In a few hours, Lauren will be on board the plane for Singapore with 2 guys (both brothers) *gasp* . One of the guys is Lauren’s band manager. I didn’t know she was travelling with 2 guys. The mother of the guys called me up and assured me that Lauren will be in safe hands. That was sweet of her to call me but I trust Lauren knew she would be in good company. At the last minute, the female companion backed out.
She loves the excitement and the adventure of travel. The travel itch started at the age of 10 years old when I “forced” them to join a cultural exchange program (choir tour) in the USA and Canada every summer. Those were my stage mother years where the girls were caught in the hustle and bustle of stage performances. During those travels, I taught the girls every immigration , travel and plane procedures because I knew they’d be travelling almost every year and I wasn’t sure if I’d always accompany them. I didn’t know it then but today, they tell me that their travel experience is something that they will always treasure.
While at Singapore , Lauren will meet up with a few Singaporean bloggers who have been her readers for the past decade. Imagine that!? During the early days of the internet, I was often questioned why I allowed my children to get online.
Questions often asked were:
Am I not afraid of pedophiles? Am I not wary of the pornography ? What if the online friend is really some serial killer?

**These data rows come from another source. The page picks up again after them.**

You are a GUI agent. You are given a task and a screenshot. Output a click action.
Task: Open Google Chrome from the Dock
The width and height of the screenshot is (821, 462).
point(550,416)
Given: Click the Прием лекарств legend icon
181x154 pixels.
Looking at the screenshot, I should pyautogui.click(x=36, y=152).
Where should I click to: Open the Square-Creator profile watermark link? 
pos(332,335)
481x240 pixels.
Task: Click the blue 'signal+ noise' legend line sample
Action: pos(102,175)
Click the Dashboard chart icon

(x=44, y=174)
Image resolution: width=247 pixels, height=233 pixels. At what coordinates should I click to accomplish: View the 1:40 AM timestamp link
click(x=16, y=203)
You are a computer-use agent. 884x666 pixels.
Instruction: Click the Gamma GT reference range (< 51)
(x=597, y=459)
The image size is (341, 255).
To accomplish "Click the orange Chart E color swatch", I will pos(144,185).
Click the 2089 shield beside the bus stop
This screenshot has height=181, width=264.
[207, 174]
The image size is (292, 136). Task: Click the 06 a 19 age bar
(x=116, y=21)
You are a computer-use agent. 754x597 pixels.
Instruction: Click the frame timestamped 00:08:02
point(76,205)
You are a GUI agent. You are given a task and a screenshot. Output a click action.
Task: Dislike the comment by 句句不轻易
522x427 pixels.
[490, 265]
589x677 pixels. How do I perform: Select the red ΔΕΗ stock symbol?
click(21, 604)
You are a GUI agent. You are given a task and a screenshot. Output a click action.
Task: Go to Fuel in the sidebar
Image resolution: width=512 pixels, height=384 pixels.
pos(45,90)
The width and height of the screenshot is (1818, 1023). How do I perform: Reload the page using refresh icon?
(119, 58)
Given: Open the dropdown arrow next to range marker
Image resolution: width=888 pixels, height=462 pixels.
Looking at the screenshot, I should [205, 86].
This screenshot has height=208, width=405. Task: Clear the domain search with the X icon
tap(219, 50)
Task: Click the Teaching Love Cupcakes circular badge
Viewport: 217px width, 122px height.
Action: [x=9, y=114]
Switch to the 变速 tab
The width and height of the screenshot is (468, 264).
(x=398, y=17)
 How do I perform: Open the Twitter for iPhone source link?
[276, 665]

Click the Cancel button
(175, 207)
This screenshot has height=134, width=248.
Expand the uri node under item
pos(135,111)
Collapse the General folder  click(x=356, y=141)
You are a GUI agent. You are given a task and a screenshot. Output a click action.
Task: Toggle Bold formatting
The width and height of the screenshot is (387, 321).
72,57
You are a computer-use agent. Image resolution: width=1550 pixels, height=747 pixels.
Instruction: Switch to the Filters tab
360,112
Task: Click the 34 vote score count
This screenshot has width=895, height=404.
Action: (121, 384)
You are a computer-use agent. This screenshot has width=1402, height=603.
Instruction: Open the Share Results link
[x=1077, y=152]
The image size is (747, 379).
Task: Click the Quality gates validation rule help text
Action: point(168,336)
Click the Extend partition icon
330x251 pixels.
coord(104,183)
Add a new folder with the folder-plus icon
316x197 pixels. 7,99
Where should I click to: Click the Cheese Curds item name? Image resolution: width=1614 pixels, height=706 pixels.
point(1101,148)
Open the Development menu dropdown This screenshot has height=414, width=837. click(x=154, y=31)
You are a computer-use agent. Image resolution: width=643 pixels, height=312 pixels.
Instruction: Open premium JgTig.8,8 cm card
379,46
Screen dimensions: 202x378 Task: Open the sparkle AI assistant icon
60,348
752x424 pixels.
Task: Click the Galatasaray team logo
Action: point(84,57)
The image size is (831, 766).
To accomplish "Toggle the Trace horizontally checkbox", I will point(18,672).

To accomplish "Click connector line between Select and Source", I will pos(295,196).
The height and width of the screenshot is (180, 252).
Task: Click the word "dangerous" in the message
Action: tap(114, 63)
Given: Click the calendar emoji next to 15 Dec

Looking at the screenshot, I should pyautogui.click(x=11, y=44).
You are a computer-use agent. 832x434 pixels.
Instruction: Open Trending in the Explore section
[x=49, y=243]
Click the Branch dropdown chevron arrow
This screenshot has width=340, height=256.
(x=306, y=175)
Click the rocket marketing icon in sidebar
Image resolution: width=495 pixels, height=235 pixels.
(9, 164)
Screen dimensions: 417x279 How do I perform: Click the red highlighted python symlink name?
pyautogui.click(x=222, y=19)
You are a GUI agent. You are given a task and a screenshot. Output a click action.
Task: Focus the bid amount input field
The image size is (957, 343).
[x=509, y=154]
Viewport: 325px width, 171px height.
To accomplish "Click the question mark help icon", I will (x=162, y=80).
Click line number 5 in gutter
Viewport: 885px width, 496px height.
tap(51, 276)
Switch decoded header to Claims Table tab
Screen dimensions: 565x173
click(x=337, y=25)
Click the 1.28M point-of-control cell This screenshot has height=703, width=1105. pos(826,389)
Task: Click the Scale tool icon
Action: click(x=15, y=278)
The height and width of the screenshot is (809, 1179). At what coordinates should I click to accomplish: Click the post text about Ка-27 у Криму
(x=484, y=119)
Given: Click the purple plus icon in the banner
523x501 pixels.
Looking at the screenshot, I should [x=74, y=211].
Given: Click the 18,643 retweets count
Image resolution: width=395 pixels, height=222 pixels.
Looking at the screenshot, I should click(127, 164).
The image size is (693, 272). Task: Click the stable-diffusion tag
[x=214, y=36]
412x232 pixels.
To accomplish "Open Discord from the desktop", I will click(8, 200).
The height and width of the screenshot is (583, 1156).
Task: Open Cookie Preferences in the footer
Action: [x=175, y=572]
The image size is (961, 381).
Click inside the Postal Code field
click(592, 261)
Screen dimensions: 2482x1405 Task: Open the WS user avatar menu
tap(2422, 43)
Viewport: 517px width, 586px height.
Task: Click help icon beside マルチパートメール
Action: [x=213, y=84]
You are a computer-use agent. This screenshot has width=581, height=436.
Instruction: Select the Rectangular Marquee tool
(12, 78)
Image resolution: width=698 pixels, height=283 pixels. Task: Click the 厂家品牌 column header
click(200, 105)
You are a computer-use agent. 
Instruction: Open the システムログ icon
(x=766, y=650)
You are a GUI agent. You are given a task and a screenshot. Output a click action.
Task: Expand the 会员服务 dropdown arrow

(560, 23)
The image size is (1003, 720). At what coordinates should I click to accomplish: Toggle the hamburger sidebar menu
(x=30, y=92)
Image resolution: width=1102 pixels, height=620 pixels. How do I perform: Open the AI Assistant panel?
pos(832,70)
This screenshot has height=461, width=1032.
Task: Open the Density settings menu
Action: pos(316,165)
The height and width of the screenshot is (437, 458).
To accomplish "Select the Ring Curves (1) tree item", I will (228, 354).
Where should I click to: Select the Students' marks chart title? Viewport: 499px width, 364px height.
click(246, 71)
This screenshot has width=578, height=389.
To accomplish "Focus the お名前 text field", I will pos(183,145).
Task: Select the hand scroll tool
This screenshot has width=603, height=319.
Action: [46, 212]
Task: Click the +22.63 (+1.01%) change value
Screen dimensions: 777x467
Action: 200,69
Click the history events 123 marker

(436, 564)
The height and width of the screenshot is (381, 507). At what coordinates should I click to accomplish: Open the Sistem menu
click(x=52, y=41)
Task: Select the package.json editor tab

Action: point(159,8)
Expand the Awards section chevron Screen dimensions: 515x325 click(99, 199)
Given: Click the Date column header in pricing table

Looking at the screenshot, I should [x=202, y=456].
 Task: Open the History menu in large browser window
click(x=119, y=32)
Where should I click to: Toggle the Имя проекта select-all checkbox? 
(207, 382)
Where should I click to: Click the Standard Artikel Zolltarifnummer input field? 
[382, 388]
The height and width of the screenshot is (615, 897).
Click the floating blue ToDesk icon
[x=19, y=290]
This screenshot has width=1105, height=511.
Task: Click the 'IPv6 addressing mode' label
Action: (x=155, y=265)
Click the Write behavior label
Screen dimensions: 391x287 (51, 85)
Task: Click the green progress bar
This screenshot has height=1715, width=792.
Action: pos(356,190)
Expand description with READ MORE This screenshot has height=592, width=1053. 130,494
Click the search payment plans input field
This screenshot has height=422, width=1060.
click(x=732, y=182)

Relatives and even teachers frowned on the internet in the mid nineties. It seemed like I was a parent from some alien planet.
There were no hard and fast rules. There were also no clear answers at that time but I knew one thing. I am a parent first. I drafted my own Internet safety Guidelines for parents, teachers and children to read in World Kids Network. In the real world, one aspect of responsible parenting is never having to allow children to wander aimlessly and alone into unknown territories . So, too, in the vast cyberspace called the internet. Constant parental supervsion for young kids is all I needed to do. ( By the time they reached college, they gained enough judgement and confidence to tread the internet on their own.)
I also knew that I needed to strike a balance for our respect of the wonders of the internet with the responsibility for accountability, self-discipline, and safety. The best defense was for me to make exploring the online world a family affair. Online friendships were complemented by actual face-to-face interaction. While travelling to the USA, Lauren’s online friends from her defunct Keypals Club wanted to meet up with her. These were easily arranged with the cooperation of their parents. So while the girls and their friends were frolicking at the amusement park, we, the parents exchanged our notes on motherhood or parenting tips.
And are they still friends today?
You bet they are. Amazing.
I created a balance of internet and travel activities because I wanted my kids to have a global perspective. I know not everyone can afford to travel but I didn’t have to pay much in meeting these goals. I looked for exchange programs that sponsored or defrayed travel . The Manila Children’s Choir activities fitted perfectly in honing my kid’s musical talents and at the same time provide them the opportunity to foster friendships locally and internationally.
I often wonder how the internet molded my children’s perspective in life. Did they gain knowledge not found in classrooms? I still affirm that the internet is a tool that gives our kids the advantage of being exposed to global thinking, varied ethnicities, cultures and religion which they might not have learned in the classroom. And so long as parents take on a hands-on role, set time limits and create a balance of healthy activities for their children, our children will do just fine.